**EXERCISE**
Please print nothing but the lines from the one with "This screenshot has height=288, width=360." to the last line of the records below, and omit pictures.
══════
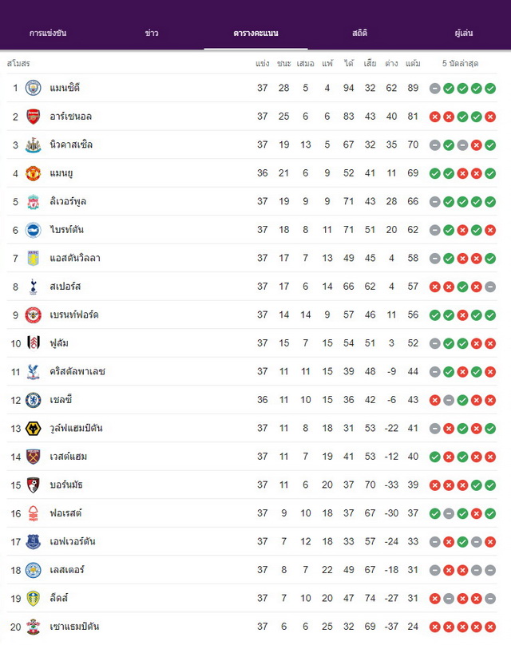This screenshot has height=645, width=511.
Task: Open the แอสตันวิลลา team link
Action: pyautogui.click(x=75, y=259)
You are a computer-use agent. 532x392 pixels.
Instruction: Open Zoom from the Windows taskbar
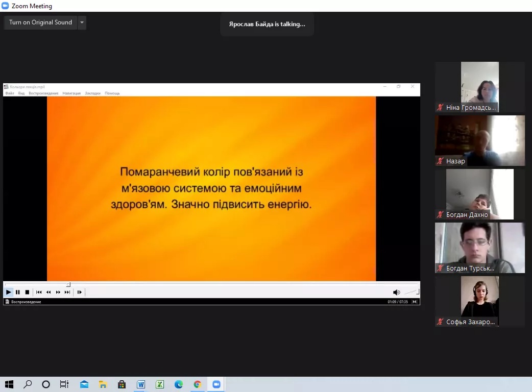(216, 384)
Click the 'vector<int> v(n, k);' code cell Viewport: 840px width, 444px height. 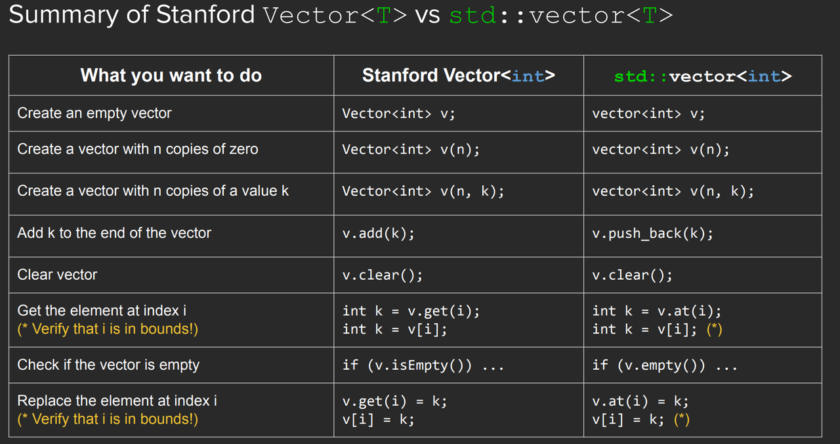(673, 191)
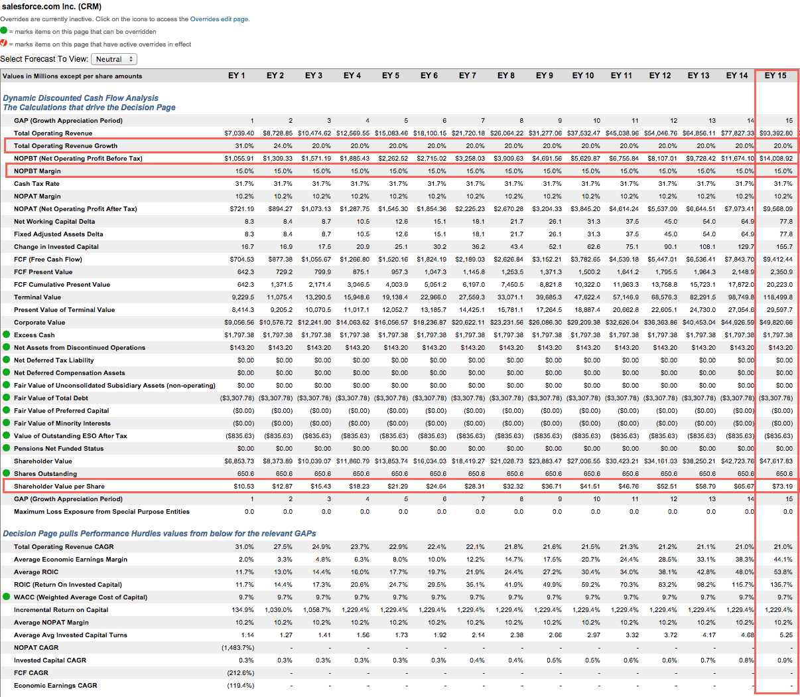The width and height of the screenshot is (800, 697).
Task: Click the override icon for Value of Outstanding ESO After Tax
Action: [x=7, y=435]
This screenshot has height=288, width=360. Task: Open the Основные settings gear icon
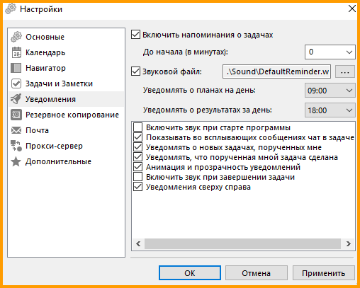coord(16,37)
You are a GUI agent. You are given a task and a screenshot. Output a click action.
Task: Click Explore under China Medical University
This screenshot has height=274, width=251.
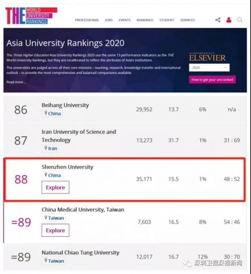[55, 230]
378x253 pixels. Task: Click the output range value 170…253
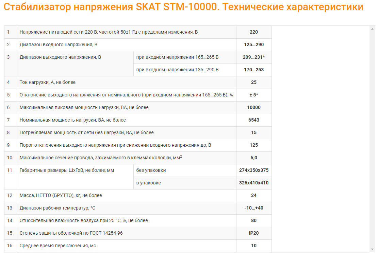click(254, 70)
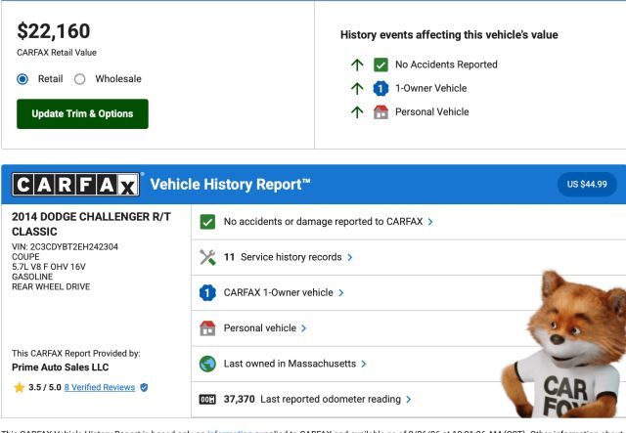Click the blue 1-Owner Vehicle badge icon
626x433 pixels.
click(x=380, y=88)
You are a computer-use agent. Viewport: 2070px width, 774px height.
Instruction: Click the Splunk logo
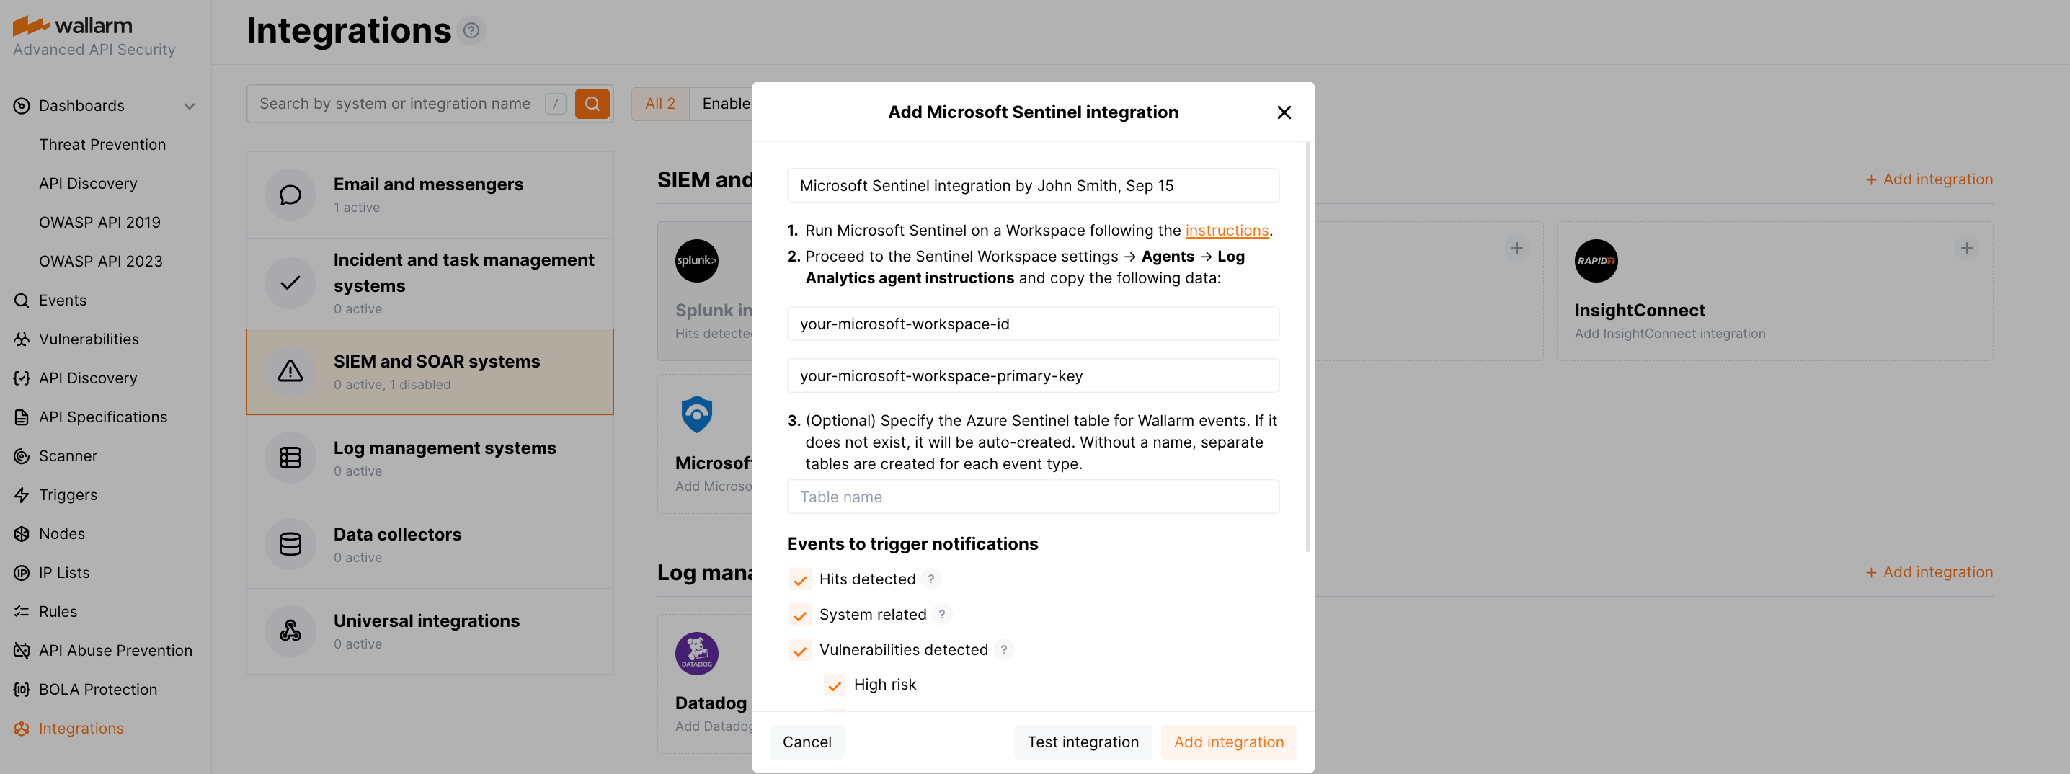tap(697, 260)
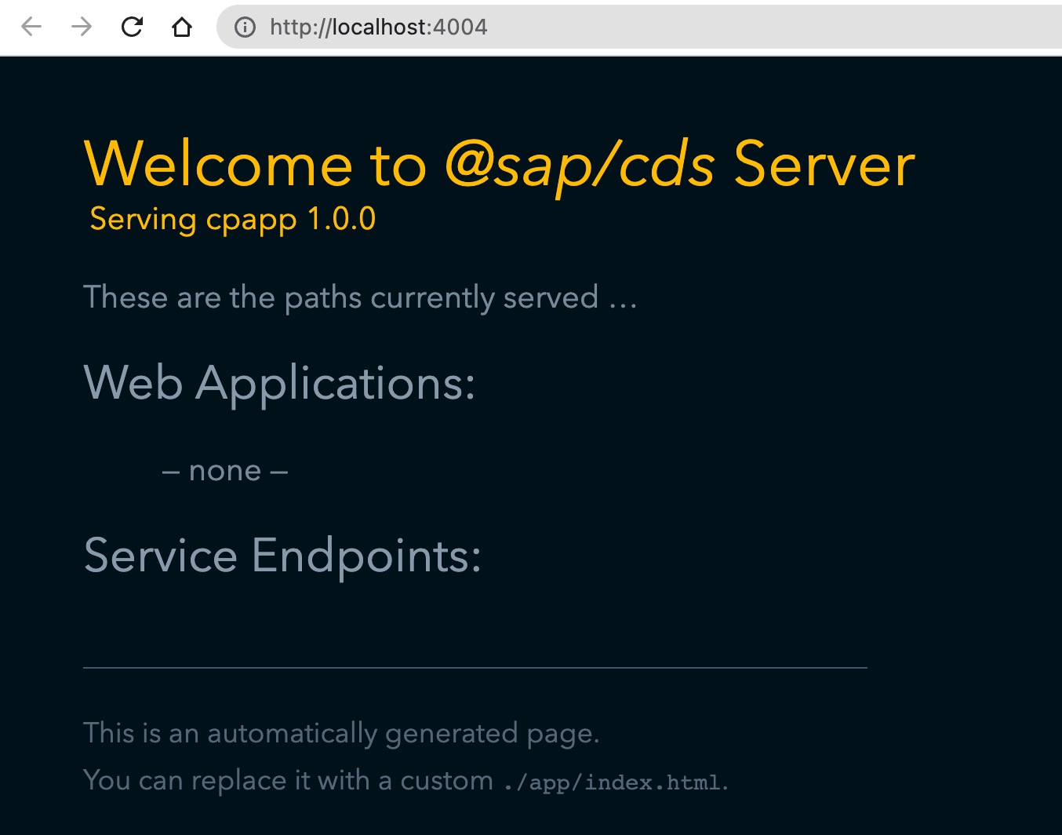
══════
**SOLUTION FOR THIS PROBLEM**
This screenshot has height=288, width=360. Task: Open the Основные settings gear icon
coord(16,37)
You are a GUI agent. You are given a task and a screenshot. Output a click action.
Task: Click Explore under China Medical University
This screenshot has height=274, width=251.
[55, 230]
378x253 pixels. Task: Click the output range value 170…253
click(254, 70)
Click the blue 1-Owner Vehicle badge icon
626x433 pixels.
click(x=380, y=88)
You are a computer-use agent. Viewport: 2070px width, 774px height.
Instruction: Click the Splunk logo
tap(697, 260)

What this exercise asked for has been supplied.